Hurricane Sandy - Forecast and Documentation of Coastal Change
Hurricane Sandy coastal change forecast and pre- and post-storm photos documenting coastal change.
Hurricane Sandy made landfall on October 30, 2012, and impacted a long swath of the Mid-Atlantic coastline. Many areas that had been hit by Hurricane Irene in August 2011 were again battered by strong waves and surge. The barrier islands were breached in a number of places and erosion of the beach and dunes occurred all along the Mid-Atlantic coast.
Response Activities
Forecast of Potential Coastal Change
As Hurricane Sandy moved northward along the U.S. Atlantic coast in October 2012, U.S. Geological Survey scientists worked to determine where and how the storm's waves and surge might dramatically reshape the beaches and dunes that stand between the storm and coastal developments. Through a complex modeling process that uses coastal elevations, wave forecasts, and potential storm surge, they predicted coastal change hazards, such as shoreline and dune erosion, that might be expected during a Sandy landfall.

Extracted information:
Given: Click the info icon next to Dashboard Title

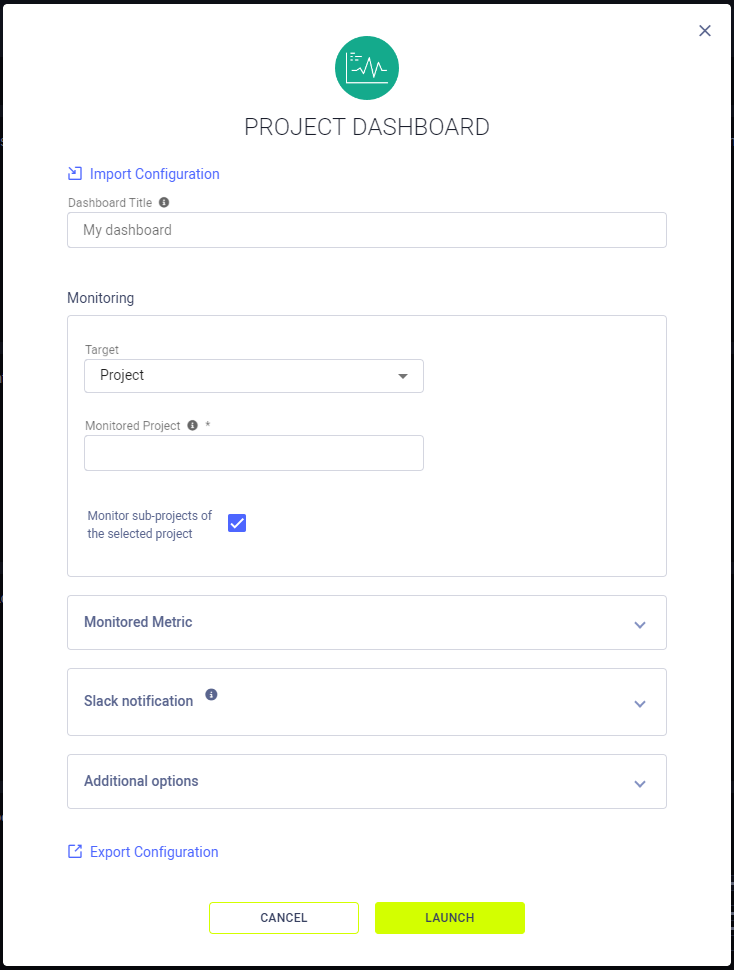Looking at the screenshot, I should click(x=163, y=201).
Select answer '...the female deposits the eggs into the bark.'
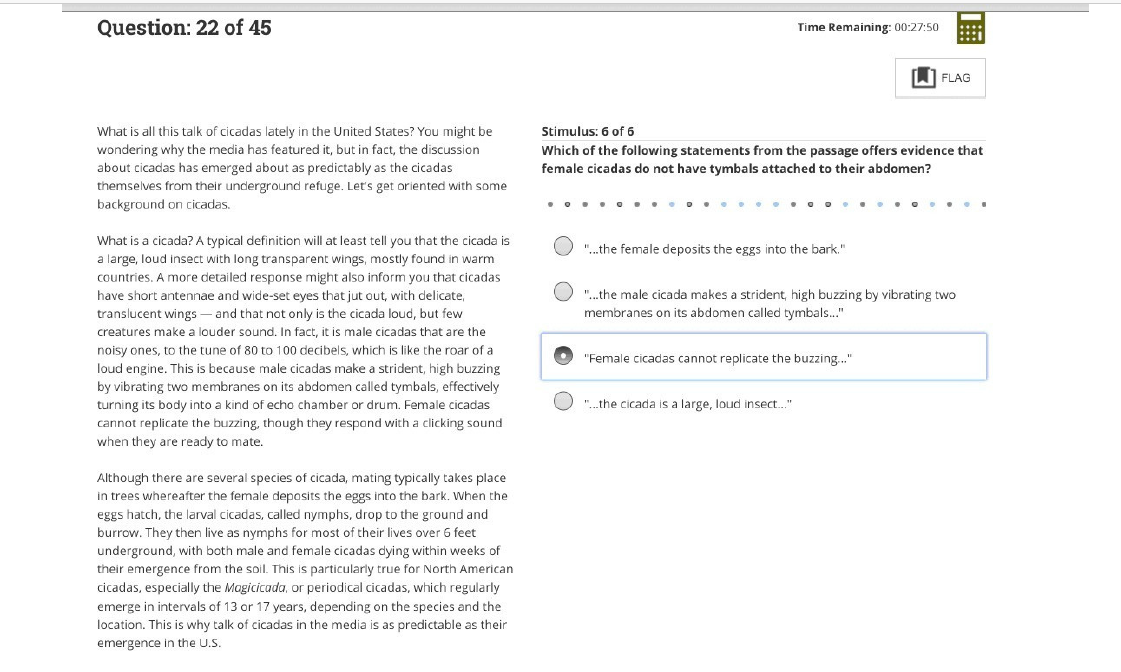1121x672 pixels. click(563, 246)
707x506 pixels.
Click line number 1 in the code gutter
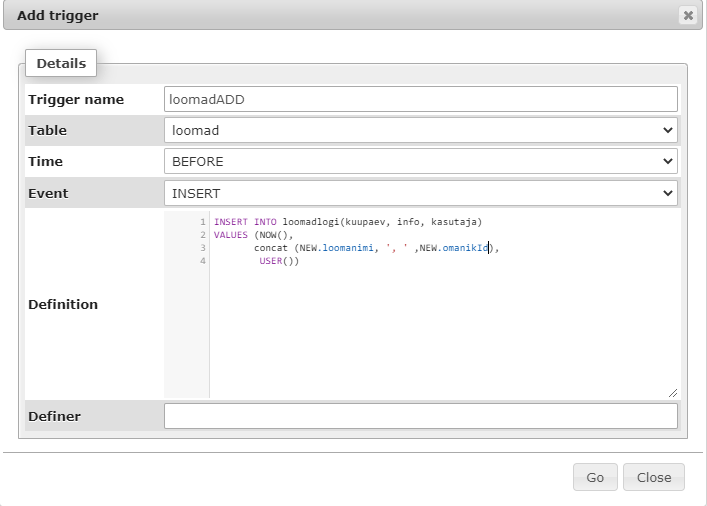coord(203,222)
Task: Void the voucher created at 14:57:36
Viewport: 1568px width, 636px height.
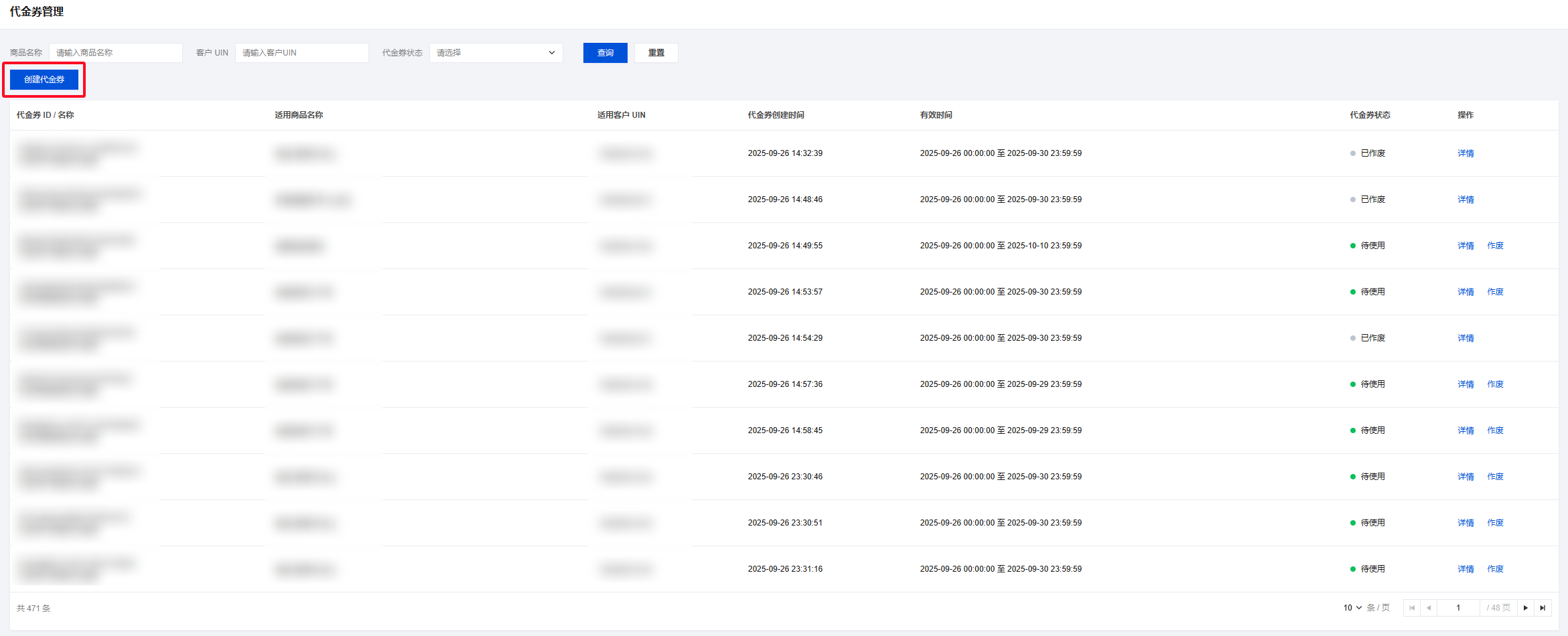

Your instructions:
Retype everything in the Hurricane Sandy text from "Hurricane Sandy - Forecast" down to "documenting coastal change.", word for word.

Correct answer:
Hurricane Sandy - Forecast and Documentation of Coastal Change
Hurricane Sandy coastal change forecast and pre- and post-storm photos documenting coastal change.